Polres Raja Ampat Musnahkan Ratusan Botol Minuman Keras

Waisai_Kominfo, Kepolisian Resort Raja Ampat terus memantau dan mengawasi peredaran minuman keras/Miras yang beredar di Wilayah Hukum Kabupaten Raja Ampat. Beberapa titik strategis yang diduga tempat transaksi minuman keras ilegal terus diawasi pihak keamanan Polres Raja Ampat. 

Berdasarkan hasil pengawasan dan operasi “senyap” yang dilakukan Pihak Polres selama ini tersita ratusan minuman keras “bermerk” namun tidak memiliki ijin edar dan ijin jual di Waisai-Kabupaten Raja Ampat. 

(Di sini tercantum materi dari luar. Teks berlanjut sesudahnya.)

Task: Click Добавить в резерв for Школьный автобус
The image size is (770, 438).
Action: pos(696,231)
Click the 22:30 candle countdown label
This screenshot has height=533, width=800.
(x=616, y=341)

Dan hari ini Rabu 06 Juni 2018, berlangsung di pelataran Kompleks Polres Raja Ampat, Pihak Polres Raja Ampat dibawah Pimpinan Kapolres,  AKBP Edi Setiyanto Erning.W. SIK memimpin upacarqa pemusnahan ratusan botol minuman keras ilegal yang berhasil disita beberapa bulan terakhir di Wilayah Hukum Polres Raja Ampat. 

Berdasarkan informasi yang diterima oleh jurnalis Dinas Kominfo, Persandian dan Statistik Raja Ampat menjelaskan Kapolres Raja Ampat, AKBP Edi Setiyanto Erning.W. SIK memimpin upacara pemusnahan ratusan botol minuman keras yang berhasil disita pihak Polres Raja Ampat selama ini. 

Laporan dari salah satu anggota Polres Raja Ampat yang disampaikan melalui pesan singkat (Short Mesage Service/SMS) tersebut juga menjelaskan minuman keras yang dimusnahkan tersebut kebanyakan disitu di beberapa lokasi seperti di Pelabuhan Waisai , Pantai WTC (Waisai Torang Cinta), dan Toko-toko Miras yang tidak memiliki ijin edar dan ijin jual. 

“Jumlah hasil Minuman keras yang disita sebanyak 572 botol yang terdiri dari;  beer bintang botol kecil  sebanyak 29 botol, beer bintang botol besar sebanyak 15 botol, beer bir bintang kaleng jumbo sebanyak 192 kaleng dan wiski 336 botol,” beber laporan dari Polres Raja Ampat yang diterima Kominfo Raja Ampat.  

Acara pemusnahan minuman keras ilegal tersebut dihadiri Anggota Kodim Raja Ampat, Para Pejabat di Lingkungan Pemda Raja Ampat, pelaku dunia usaha, tokoh masyarakat, tokoh Agama dan tokoh pemuda di Waisai-Kabupaten Raja Ampat.